The bill amends the Criminal Code to declare that certain records, like texts or e-mails, in the possession of the accused are presumptively inadmissible and that if the defence wants to make use of them must apply to have a hearing on the issue in which the complainant can participate.
Dale voiced her opposition to the amendments to the House of Commons Standing Committee on Justice and Human Rights in the fall of 2017.
It violates the accused’s presumption of innocence by requiring the defence to disclose, ahead of trial, information to the Crown and complainant that might contradict their case, she says.
“It invites the complainant to come up with a fabricated answer. It allows them to correct their mistakes at the expense of trial fairness,” she says.
Dale believes little legal consultation went into the bill before it was introduced by Justice Minister Jody Wilson-Raybould, partly because fewer lawyers are serving as MPs than in the past.
She calls it the “Ghomeshi amendment” because she says she believes it came about largely in reaction to the 2016 high-profile trial of former CBC host Jian Ghomeshi, whose defence made effective use of such evidence in cross-examining the complainants.
Ghomeshi’s acquittal sparked criticism and heated public debate, the Globe and Mail reports.
“The biggest threat to the presumption of innocence is the hashtag that came out of the Ghomeshi trial, which was ‘#believethevictim,’” says Dale.
The hashtag was criticized by Ontario Superior Court Justice Anne Molloy in her 2017 acquittal of three police officers in the alleged sex assault of a female parking enforcement officer, Dale points out.
Molloy wrote: Although the slogan ‘Believe the victim’ has become popularized of late, it has no place in a criminal trial” as it imposes “a presumption of guilt on the person accused of sexual assault.”
Dale says it’s important to remind the public of the presumption of innocence in sex assault cases.
“These types of cases are unlike any other type of criminal accusation because most of the time the Crown’s evidence comes down to the word of the complainant,” she says.
Because there is often little corroborating evidence, the credibility and reliability of the complainant’s evidence is the central question that must be tested through cross-examination, she says.
But changes like Bill C-51 erode the presumption of innocence by limiting the defendant’s scope in that regard, she says.
Ultimately, Dale says she believes the amendment will be struck down as unconstitutional. It violates, not only Charter guarantees to the presumption of innocence, but provisions securing equality, security of the person and a trial in a reasonable time, she says.

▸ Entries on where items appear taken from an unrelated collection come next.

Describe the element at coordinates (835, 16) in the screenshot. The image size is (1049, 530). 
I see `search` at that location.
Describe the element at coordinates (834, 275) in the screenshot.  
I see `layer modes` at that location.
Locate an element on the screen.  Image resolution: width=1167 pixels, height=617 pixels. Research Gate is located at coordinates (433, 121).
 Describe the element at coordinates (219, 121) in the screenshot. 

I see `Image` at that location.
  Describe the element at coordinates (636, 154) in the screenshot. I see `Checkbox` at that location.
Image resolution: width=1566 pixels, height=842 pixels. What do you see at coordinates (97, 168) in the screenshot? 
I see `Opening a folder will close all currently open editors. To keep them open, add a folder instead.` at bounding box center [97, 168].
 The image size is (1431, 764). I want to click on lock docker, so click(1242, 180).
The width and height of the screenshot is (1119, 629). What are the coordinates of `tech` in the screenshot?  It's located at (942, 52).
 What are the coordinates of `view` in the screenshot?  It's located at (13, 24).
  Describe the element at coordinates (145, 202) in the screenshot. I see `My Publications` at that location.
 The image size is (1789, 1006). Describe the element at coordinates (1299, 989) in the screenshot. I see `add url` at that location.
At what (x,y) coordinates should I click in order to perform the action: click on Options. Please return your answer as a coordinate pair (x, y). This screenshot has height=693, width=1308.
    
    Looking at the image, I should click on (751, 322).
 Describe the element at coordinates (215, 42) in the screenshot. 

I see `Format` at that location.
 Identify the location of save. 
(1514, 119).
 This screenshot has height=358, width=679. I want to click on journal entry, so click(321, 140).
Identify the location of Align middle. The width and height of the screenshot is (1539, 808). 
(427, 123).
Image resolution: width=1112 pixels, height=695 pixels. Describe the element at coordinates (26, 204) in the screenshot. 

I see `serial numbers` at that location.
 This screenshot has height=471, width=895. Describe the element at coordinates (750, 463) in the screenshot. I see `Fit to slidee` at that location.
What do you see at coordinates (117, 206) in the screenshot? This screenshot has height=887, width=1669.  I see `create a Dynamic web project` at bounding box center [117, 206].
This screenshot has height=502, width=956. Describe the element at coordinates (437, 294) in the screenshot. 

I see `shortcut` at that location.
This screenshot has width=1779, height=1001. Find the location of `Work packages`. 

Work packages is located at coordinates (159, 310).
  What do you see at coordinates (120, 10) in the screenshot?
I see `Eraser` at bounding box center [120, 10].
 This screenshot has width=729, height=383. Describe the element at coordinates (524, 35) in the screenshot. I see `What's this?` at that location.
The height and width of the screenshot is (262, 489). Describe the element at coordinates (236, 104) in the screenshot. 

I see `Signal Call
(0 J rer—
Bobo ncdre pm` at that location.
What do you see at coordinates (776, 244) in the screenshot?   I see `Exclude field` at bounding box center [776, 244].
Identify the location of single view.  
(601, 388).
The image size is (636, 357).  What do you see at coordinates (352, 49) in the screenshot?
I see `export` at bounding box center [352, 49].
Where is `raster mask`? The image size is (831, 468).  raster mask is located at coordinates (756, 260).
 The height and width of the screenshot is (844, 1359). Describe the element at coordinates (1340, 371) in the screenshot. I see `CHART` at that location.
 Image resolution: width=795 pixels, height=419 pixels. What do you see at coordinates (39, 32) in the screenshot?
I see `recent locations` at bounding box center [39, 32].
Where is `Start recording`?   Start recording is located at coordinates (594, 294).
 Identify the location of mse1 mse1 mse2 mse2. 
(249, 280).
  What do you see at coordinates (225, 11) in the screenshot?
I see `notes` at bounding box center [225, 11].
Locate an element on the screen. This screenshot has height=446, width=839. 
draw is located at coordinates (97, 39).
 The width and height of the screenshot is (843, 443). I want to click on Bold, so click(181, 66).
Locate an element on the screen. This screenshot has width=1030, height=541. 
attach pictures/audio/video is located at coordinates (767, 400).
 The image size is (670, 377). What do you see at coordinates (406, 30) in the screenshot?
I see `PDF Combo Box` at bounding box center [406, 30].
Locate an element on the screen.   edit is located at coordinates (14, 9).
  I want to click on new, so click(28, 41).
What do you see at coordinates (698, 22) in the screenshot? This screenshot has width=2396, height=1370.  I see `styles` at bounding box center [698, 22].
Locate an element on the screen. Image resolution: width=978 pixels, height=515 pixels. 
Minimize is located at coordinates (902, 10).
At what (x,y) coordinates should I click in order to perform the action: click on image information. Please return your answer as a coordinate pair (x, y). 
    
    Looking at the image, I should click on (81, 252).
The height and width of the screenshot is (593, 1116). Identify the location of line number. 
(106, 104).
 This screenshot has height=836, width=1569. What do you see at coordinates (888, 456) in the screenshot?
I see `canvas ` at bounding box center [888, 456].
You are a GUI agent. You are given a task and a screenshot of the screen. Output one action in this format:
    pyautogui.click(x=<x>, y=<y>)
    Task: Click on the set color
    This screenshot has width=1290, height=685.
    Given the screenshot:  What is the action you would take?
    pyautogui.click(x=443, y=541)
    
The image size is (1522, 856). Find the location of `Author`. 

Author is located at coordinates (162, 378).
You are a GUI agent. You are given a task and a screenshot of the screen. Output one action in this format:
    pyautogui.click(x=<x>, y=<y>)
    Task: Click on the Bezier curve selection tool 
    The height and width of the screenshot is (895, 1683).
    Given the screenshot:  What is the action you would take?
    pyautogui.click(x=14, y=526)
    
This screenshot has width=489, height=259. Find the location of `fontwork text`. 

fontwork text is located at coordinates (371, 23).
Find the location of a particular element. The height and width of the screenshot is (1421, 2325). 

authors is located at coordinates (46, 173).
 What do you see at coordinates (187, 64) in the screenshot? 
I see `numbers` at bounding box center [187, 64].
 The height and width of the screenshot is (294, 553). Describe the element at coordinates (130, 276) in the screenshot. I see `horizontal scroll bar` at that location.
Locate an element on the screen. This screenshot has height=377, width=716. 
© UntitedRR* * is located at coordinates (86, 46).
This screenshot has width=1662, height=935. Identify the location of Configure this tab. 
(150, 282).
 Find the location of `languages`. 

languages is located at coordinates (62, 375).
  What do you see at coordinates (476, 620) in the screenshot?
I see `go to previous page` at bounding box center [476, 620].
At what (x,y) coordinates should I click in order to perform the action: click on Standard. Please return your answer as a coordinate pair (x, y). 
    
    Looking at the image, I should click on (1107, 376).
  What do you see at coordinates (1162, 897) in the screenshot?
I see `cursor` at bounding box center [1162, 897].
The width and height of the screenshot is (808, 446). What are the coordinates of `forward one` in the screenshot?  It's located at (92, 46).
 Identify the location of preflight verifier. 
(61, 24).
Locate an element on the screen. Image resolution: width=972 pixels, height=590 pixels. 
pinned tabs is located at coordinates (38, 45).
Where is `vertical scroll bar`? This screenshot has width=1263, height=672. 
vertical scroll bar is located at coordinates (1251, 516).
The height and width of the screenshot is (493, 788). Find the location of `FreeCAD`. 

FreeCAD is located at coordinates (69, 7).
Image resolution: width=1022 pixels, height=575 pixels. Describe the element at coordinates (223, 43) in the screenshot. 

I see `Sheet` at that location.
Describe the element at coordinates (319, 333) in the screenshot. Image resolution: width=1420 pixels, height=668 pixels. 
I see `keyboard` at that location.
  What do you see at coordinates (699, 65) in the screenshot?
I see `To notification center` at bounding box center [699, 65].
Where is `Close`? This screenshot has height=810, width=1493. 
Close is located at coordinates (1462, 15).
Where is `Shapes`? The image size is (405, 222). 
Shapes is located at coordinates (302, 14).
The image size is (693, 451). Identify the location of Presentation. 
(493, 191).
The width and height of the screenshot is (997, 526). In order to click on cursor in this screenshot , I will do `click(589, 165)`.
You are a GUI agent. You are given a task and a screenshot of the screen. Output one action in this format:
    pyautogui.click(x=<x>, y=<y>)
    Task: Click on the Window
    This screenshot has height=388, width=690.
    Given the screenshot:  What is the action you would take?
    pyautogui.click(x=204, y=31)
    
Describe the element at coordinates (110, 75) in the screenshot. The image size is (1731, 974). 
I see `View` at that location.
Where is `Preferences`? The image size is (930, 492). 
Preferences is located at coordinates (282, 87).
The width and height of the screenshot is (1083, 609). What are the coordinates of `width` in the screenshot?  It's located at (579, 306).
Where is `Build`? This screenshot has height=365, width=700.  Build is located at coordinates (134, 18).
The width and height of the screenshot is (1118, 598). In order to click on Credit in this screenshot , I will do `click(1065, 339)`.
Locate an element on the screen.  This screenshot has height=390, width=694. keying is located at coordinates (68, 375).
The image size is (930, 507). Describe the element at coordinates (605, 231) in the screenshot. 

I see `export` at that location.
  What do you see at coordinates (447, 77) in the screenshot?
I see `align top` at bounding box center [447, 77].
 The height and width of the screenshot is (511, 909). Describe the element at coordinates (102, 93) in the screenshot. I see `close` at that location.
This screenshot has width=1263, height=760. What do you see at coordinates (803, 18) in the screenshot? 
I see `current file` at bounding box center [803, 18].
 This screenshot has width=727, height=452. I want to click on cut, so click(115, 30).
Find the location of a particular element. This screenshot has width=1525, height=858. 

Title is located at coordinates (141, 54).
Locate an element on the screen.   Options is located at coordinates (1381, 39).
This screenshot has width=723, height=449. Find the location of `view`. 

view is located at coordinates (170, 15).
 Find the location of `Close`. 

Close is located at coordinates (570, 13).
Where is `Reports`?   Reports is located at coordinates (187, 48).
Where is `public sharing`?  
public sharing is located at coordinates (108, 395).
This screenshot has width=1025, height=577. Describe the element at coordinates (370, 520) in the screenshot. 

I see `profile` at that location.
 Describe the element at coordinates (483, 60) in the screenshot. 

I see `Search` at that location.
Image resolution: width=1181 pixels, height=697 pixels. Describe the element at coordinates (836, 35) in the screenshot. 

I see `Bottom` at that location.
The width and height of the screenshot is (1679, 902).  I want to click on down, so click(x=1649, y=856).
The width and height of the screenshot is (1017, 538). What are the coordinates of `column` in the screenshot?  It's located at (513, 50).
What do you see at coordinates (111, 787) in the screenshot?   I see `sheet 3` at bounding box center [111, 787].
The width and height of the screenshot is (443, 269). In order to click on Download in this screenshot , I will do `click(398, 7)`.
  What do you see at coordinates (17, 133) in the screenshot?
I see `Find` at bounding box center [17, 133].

Meanwhile, Dale has been invited to testify for a second time before Parliament on Bill C-75 Sept. 24, in the House of Commons.
"I will be submitting my opposition to the specific amendment in Bill C-75 that would eliminate preliminary hearings," she says. "These are of particular importance in sex assault trials.
"The previous two preliminary hearings I’ve had in sex assault matters have resolved the files entirely (one through a guilty plea to a reduced offence; another through a withdraw of all the charges), eliminating the need for a long drawn out trial," she notes.
What’s lost on many members of the public is how easily one of them or a loved one could be charged with sex assault and have their lives turned upside down in an instant, she says.
Without due process, justice is reduced to a de facto lynch mob, she says.
“The cornerstone of our justice system rests upon the presumption of innocence and the right to a fair trial.”